This was the commitment given by the Labour Party in the manifesto on which it fought the last general election, less than 18 months ago. Small wonder, then, that Labour MPs must be in a state of anger and panic over the growing arguments within the Cabinet about university funding. The Government is at pains to stress that this manifesto promise was only for the lifetime of one parliament. But if any Labour MP, grubbing for votes on the doorstep last year, had intimated that this guarantee would not have been other than an indefinite commitment, they would have been mercilessly pilloried. Clare Short, at least, has worked out that this will be seen as a blatant broken promise.

There is something about "free" university education that is ingrained in the psychology of the middle classes and that governments tamper with at their electoral peril. Just about all ministers, now in their 40s and 50s, benefited from the classic "free" grammar, and they all received their higher education free. The phrase "tuition fees" would never even have entered family discussions as proud parents celebrated getting little Gordon, Robin, Jack or Clare into university. All that may have been at issue, when parents considered the cost of supporting their future cabinet offspring, would have been the means-tested local authority maintenance award to pay for books, booze and accommodation. Even the children of the richest parents received in the 1960s and 70s a minimum grant worth £250 at today's prices.

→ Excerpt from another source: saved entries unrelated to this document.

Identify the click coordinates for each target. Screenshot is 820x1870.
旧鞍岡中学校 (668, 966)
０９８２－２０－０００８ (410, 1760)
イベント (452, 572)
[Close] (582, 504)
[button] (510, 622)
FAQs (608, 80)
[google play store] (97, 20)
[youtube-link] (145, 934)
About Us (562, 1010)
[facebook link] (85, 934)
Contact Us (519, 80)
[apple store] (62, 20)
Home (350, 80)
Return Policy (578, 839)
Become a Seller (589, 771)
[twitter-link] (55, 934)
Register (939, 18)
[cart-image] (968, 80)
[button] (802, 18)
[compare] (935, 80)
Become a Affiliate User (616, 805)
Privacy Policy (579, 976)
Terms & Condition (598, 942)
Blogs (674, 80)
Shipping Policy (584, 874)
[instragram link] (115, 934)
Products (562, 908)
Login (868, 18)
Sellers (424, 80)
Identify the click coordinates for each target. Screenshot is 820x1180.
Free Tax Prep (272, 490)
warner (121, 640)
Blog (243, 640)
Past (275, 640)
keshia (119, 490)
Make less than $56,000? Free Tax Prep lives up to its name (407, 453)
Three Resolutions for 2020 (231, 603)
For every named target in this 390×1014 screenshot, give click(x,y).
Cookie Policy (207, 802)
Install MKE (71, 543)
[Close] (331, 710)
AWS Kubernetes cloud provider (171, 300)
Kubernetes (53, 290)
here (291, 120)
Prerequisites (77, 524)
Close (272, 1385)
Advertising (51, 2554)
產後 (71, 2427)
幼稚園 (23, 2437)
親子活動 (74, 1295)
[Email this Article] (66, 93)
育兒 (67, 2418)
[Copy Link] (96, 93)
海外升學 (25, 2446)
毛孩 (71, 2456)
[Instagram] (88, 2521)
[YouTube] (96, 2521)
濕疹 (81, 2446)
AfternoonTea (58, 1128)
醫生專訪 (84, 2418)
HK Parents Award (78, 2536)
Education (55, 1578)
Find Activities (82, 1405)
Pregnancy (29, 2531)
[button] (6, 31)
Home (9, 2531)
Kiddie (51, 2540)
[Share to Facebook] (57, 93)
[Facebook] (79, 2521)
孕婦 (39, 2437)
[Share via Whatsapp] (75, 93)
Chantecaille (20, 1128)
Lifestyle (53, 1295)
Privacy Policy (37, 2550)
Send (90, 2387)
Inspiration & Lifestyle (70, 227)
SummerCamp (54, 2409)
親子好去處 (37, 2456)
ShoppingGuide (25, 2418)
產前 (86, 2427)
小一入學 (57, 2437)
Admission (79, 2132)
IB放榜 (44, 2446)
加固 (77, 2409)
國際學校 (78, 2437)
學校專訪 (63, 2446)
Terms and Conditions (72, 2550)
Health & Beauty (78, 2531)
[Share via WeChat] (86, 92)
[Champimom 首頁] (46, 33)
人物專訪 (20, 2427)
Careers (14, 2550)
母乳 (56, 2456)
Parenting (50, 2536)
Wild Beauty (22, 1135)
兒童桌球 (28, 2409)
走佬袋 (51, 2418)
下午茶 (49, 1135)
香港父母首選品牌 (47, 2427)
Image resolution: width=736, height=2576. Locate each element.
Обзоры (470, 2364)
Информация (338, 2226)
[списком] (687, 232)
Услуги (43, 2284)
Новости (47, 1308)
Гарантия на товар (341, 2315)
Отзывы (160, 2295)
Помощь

The replacement of the maintenance awards by a student loan system was only grumpily accepted after much dithering by the previous Tory government, and a long transition period was managed without riots in the streets. But even then, it took a decade from the first tentative steps taken in 1985 by Sir Keith Joseph before the new system was at last introduced.

I still shudder at the memory of hundreds of angry letters from aggrieved voters that persuaded me to join in the rumpus at the backbench 1922 Committee meeting in 1985 when Sir Keith was fried alive. He was forced to abandon his modest proposal that the well-off middle classes might pay a copper or two more towards the grant. It was several years before the proposal resurfaced. But even Sir Keith recognised tuition fees were sacrosanct.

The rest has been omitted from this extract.